§ **Task item**
Continue the news report about the white substance found in donated blood, picking up after its final sentence.

A mysterious white substance found in donated blood in the southeast United States that prompted the blood to be quarantined has not been found in donated blood in northwest Ohio or southeast Michigan.
The Western Lake Erie Region of the American Red Cross serves 22 hospitals in 10 northwest Ohio counties and Monroe County. Judy Pearson, Western Lake Erie spokesman, said local Red Cross officials examined all blood in storage as well as blood distributed to area hospitals and all of it checked out fine.
A spokesman for the Great Lakes Region of the American Red Cross, which provides blood to hospitals in Hillsdale and Lenawee counties, said blood in his region also checked out fine.
Last week, Red Cross officials in Georgia noticed an unknown white substance floating in some bags of blood and pulled blood products off the shelf while they investigated. Blood is also being quarantined in parts of Florida, Tennessee, Kentucky, Missouri, and Illinois.

§ **Recorded data**
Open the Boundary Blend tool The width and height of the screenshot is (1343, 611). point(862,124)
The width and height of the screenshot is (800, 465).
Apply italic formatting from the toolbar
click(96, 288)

§ **Written reply**
Preliminary tests by federal investigators indicated the substance is not harmful or infectious.
Red Cross regions from other parts of the country, including northwest Ohio and Michigan, are shipping blood to affected regions to offset shortages there.
Ms. Pearson said local Red Cross officials sent 160 units of blood to Atlanta on Friday, and an additional 27 units on Monday.
She added that while blood supplies are stable locally, the public is being encouraged to donate blood to help reduce shortages in other parts of the country.
“If it's not needed here there are certainly regions experiencing temporary shortages while the blood in question is quarantined,” Ms. Pearson said.